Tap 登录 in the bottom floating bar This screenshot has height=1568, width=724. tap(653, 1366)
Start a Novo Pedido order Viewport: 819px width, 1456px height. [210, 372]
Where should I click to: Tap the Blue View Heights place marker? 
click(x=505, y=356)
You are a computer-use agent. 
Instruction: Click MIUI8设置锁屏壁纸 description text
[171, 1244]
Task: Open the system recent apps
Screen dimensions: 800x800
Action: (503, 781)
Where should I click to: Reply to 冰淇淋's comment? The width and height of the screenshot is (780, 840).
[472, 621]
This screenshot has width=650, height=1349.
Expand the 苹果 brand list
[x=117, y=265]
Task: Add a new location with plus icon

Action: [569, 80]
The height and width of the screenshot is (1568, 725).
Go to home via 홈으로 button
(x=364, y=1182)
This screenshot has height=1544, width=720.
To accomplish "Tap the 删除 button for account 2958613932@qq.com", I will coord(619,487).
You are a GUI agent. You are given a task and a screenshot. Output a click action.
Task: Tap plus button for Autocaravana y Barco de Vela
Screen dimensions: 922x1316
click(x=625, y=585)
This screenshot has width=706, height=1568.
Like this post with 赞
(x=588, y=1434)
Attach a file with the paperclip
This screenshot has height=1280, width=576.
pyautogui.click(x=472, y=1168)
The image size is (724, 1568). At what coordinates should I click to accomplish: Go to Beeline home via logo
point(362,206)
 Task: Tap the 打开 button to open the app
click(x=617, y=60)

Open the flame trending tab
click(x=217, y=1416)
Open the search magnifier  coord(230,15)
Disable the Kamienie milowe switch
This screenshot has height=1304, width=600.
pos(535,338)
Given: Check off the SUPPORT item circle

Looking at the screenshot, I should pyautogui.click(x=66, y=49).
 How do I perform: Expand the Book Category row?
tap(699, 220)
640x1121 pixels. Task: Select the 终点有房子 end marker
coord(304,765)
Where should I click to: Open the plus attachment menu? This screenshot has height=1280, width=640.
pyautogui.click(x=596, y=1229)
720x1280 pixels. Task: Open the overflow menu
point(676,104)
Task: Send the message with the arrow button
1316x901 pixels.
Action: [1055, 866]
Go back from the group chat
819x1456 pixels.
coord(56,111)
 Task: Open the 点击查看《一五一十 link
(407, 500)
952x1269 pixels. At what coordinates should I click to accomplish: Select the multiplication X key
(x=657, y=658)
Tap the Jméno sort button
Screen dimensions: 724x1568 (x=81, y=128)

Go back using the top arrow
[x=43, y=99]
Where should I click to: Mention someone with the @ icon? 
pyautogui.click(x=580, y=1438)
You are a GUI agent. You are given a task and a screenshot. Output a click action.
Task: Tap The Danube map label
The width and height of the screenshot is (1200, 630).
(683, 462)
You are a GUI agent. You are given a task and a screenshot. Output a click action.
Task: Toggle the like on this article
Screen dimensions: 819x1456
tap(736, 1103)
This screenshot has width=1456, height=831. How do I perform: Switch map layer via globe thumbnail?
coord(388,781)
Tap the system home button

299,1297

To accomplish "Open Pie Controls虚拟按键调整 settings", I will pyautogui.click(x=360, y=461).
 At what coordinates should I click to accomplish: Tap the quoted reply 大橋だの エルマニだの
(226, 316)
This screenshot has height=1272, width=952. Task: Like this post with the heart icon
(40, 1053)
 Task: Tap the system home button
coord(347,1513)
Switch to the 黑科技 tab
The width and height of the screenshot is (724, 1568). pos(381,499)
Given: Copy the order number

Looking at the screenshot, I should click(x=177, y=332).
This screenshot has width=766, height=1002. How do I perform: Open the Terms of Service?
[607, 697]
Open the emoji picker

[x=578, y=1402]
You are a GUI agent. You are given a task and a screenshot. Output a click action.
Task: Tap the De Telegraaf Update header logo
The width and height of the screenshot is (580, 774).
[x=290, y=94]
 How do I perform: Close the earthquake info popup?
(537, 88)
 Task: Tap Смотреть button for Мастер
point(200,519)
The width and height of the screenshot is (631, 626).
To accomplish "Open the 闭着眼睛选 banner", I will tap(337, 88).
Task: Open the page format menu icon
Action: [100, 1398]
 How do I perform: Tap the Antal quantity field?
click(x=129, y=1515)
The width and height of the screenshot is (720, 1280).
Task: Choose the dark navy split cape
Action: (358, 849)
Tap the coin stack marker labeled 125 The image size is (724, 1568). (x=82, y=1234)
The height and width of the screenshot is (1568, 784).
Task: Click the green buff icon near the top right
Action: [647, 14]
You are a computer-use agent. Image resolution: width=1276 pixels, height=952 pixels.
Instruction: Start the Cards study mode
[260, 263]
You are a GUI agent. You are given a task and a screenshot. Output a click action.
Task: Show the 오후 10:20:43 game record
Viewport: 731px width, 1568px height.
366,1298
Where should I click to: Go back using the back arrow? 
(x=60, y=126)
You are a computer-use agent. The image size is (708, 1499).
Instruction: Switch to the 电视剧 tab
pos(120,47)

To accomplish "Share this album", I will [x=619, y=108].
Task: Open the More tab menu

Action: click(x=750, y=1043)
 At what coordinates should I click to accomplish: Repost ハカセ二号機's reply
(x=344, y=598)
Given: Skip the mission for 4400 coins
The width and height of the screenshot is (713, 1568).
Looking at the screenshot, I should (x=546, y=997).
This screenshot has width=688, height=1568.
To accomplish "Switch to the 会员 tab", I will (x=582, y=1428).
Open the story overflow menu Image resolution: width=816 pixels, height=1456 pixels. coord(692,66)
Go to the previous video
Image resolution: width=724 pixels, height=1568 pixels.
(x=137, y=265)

☆ ☆ ☆ ☆ ☆ ☆ ☆

• _Written exercise_
Return every line of the items above that contains the string "arrow". Case counts.

• _Finished task_
Task: Send the message with the arrow button
Go back using the top arrow
Where should I click to: Go back using the back arrow? 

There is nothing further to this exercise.